Accord-cadre : l’UE met la pression sur la Suisse.

L’Union européenne insiste depuis une dizaine d’années pour que la Suisse signe un accord-cadre avec elle. Le projet de cet accord-cadre – ou accord institutionnel – est terminé et l’UE exige désormais que la Suisse le signe le plus rapidement possible et commence à s’impatienter devant les réticences de nos politiciens. Place donc aux menaces et aux pressions : de nouveaux accords ne pourront plus être conclus et les accords bilatéraux d’accès au marché ne seront plus actualisés tant que la Suisse ne signera pas l’accord-cadre.

La Suisse a refusé de faire partie de l’Union européenne, et pourtant, sournoisement, nous y sommes de plus en plus liés et soumis.

Mais qu’est-ce que c’est, cet accord-cadre?
Au premier abord, l’idée de cet accord est de faciliter les relations entre la Suisse et l’UE. C’est-à-dire de « consolider la voie bilatérale, respectivement l’accès au marché intérieur, en assurer la pérennité et en permettre le développement » et « d’instaurer une actualisation dynamique des accords bilatéraux d’accès au marché ainsi qu’un mécanisme de règlement des différends ».

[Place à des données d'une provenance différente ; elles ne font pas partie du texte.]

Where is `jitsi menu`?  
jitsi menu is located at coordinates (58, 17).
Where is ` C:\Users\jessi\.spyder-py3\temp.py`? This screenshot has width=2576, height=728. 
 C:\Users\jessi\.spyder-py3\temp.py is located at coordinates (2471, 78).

Ça sonne bien et ça a l’air plutôt positif direz-vous, mais ne vous y fiez pas. Si on regarde de plus près, une « actualisation dynamique des accords bilatéraux » signifie tout simplement la reprise automatique par la Suisse de toutes les modifications qui pourraient être apportées par l’UE aux accords bilatéraux.
Avec les accords bilatéraux la Suisse était encore sur un certain pied d’égalité avec l’UE. Avec les accords de Schengen et de Dublin, nous nous sommes engagés à une reprise dynamique de toutes les nouvelles dispositions que l’UE introduit dans les différents domaines réglés par ces traités (avec comme conséquence, par exemple, une nouvelle loi inutile et liberticide sur les armes qui nous sera peut-être bientôt imposée).
Avec cet accord-cadre, ce sont toutes les lois et toutes les décisions prises par l’UE et qui concernent les domaines réglés par des accords bilatéraux (actuels et futurs) que la Suisse devra reprendre automatiquement.
Nous passerons donc du statut de partenaire à celui de sujet de l’UE, soumis à toutes ses volontés.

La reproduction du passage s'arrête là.